Zdecydowanie kadu, uzywam cvs.

----------

## cechor

 *T0M3K wrote:*   

> Uzywam rowniez ekg, ale chce cos na GUI.
> 
> Jakie sa wasze opinie rodacy?

 

Ja uzywam PSI wraz z transportem do GG na chrome.pl (teraz chrome nie dziala, zmiana maszyny), wczesniej uzywalem kadu i tez programik ok.

----------

## t666

ja z kolei polecam kopete, wygla naprawde bardzo ladnie (jak to kde), mozna dowolnie zmieniac emoty jak i sama forme prezentowania rozmowy.

naprawde goraco polecam, dla mnie numer jeden.
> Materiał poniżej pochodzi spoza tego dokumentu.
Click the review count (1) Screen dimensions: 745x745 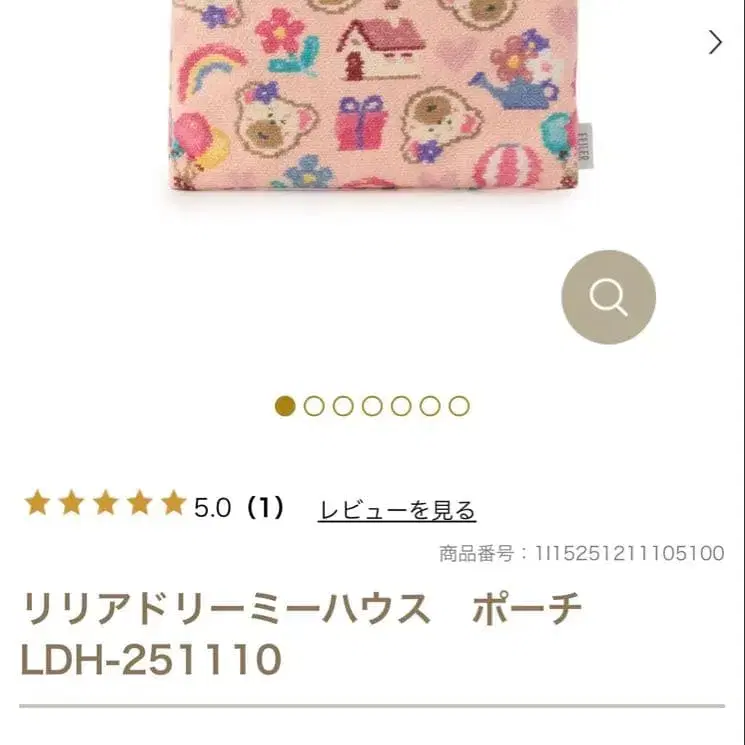pos(264,507)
www.filipchmielewski.com/snapshot2.png

----------

## no4b

W kadu mozna wybrac zestaw emotikon :]

----------

## OBenY

skad mozna pobrac ebuildy dla kadu z cvs ?

----------

## fallow

ale przeciez mozna sicagnac zrodelko z kadu.net (cvs) ,chyba ze jakos zmienic istniejacy ebuild do 0.3.7

----------

## Dagger

Jak dla mnie kadu w zupelnosci wystarcza. Dziala dobrze i nie ma z nim problemow.

----------

## CyriC

Ja tez uzywam PSI z transportem GG, jesli korzystasz jeszcze z jakichs innych protokolow to jabber jest idealnym rozwiazaniem.

----------

## pkrzykowski

kadu, albo psi z transportem gg. Jakos prezentacja obu mi odpowiada. Co do powszechnosci uzywania jabbera, to rzeczywiscie, pewnie sie spopularyzuje. Prawdopodobnie firma w ktorej pracuje przejdzie tez na jabbera i postawimy wlasny serwer do jego obslugi.

pozdro

P.

----------

## kolkowski_damian

 *pkrzykowski wrote:*   

> kadu, albo psi z transportem gg (...)

 

Popieram PSI, ewentualnie centericq ale "jggtrans" musi być.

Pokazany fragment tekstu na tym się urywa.